[Dataset excerpts]

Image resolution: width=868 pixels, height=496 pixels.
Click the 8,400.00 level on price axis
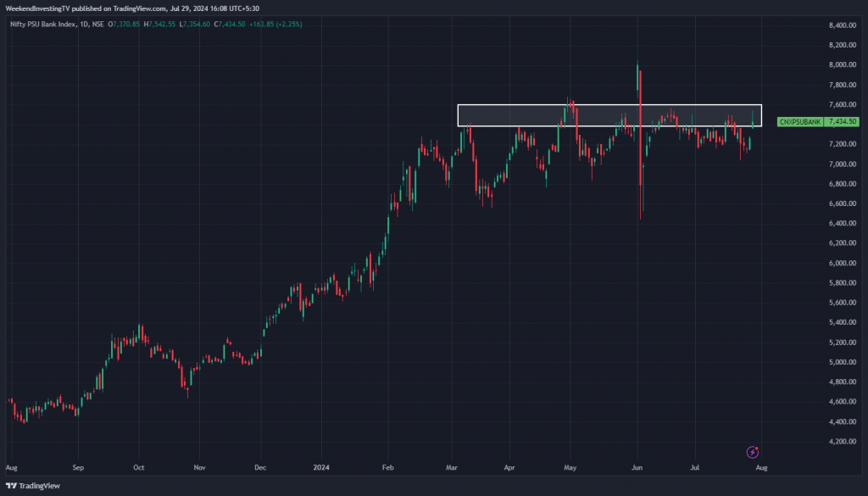coord(842,25)
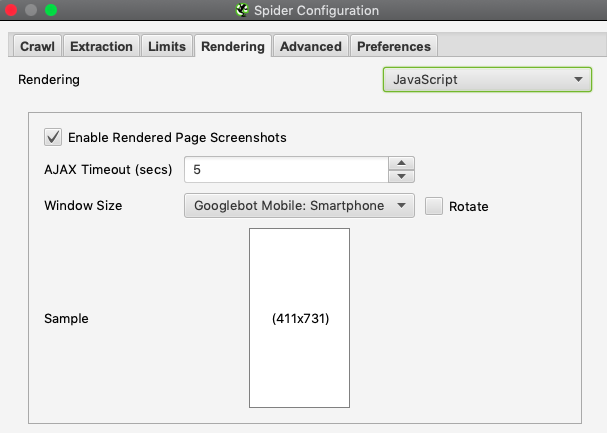Image resolution: width=607 pixels, height=433 pixels.
Task: Select the Limits tab
Action: point(167,46)
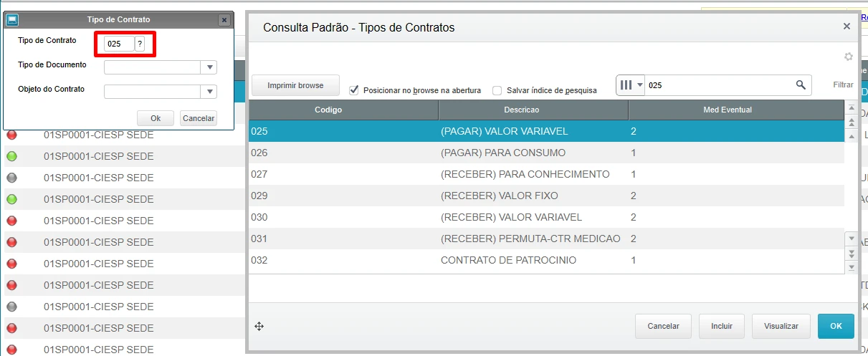
Task: Click the monitor icon in Tipo de Contrato title bar
Action: (x=12, y=19)
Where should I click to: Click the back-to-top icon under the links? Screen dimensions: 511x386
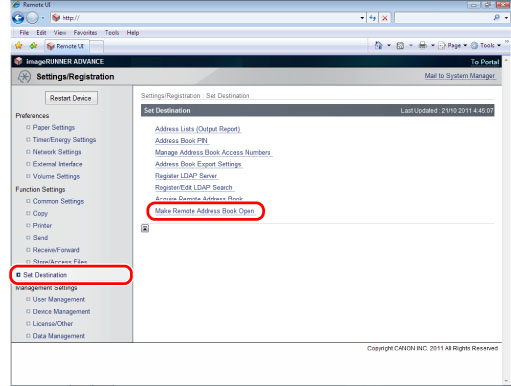click(x=145, y=228)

• Brief: Here the job is to print all the entries above exactly, minus the images.

• Solution:
Image resolution: width=868 pixels, height=496 pixels.
Click the 8,400.00 level on price axis
coord(842,25)
Image resolution: width=607 pixels, height=433 pixels.
Task: Select the Limits tab
Action: point(167,46)
Task: Click the monitor icon in Tipo de Contrato title bar
Action: (x=12, y=19)
Where should I click to: Click the back-to-top icon under the links? Screen dimensions: 511x386
click(x=145, y=228)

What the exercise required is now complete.